Pedace detalló que los cortes más finos aumentaron alrededor de un 10%, mientras que los de guiso —como roast beef, paleta o picada— lo hicieron cerca de un 5%.
Los precios en el conurbano bonaerense reflejan estas diferencias.
- Zona Norte: milanesa de nalga a $17.500, asado especial a $14.500 y lomo a $19.500.
- Zona Oeste: asado a $13.900, milanesa de nalga a $16.700 y lomo a $19.950.
En septiembre, estos mismos cortes se ubicaban en $11.200, $13.800 y $15.700, respectivamente.
El consultor ganadero Víctor Tonelli agregó que el ganado destinado al mercado interno subió entre 12% y 14% desde mediados de octubre, y proyectó que en noviembre podría producirse un nuevo ajuste de al menos 8%. “Es un incremento importante para el consumidor, pero matarifes y carniceros ya no pueden sostener precios viejos”, advirtió.

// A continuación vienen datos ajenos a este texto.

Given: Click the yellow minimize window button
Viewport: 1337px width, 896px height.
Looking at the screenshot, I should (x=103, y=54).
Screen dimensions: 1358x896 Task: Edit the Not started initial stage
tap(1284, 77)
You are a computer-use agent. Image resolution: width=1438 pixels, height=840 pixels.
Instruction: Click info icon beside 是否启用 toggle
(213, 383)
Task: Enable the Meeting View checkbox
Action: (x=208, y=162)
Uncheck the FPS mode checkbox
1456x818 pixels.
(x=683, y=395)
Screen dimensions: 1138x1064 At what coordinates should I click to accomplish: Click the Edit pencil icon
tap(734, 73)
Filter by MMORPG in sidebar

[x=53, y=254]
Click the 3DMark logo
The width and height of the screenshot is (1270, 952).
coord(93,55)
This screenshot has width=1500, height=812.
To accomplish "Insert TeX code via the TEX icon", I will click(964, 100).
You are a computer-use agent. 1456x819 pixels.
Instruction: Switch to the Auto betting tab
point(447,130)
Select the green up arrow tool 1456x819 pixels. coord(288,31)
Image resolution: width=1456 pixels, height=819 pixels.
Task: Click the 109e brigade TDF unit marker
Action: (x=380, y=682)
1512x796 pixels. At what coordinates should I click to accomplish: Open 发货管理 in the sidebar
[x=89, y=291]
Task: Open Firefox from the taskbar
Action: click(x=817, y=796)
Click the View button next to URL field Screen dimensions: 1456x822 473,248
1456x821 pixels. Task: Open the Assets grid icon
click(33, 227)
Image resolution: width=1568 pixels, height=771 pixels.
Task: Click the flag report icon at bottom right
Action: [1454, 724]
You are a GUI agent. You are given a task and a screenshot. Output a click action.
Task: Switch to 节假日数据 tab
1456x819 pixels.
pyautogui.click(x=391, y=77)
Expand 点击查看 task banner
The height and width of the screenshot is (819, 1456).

Esto podría impactar en los próximos datos del INDEC, con una inflación en carne de 6% o 7% en diciembre, o incluso más.
Entre los factores que explican las subas se encuentran las inundaciones, el mal estado de los caminos rurales, la volatilidad electoral y el mayor interés exportador, con un novillo pesado pagándose mejor que el liviano por la firme demanda internacional.
Pese al incremento, la demanda interna continúa sólida. “Lo llamativo —explicó Miguel Schiaritti, titular de la Cámara de la Industria y Comercio de Carnes y Derivados de la República Argentina (CICCRA) a Ámbito— es que, pese a los aumentos, las ventas no cayeron. La gente sigue comprando. No sé si por recomposición salarial o por acostumbramiento a los precios, pero la demanda se mantiene firme”. Ese comportamiento del consumidor, que absorbe los incrementos sin frenar el consumo, refuerza la tendencia y le da soporte al nuevo nivel de precios.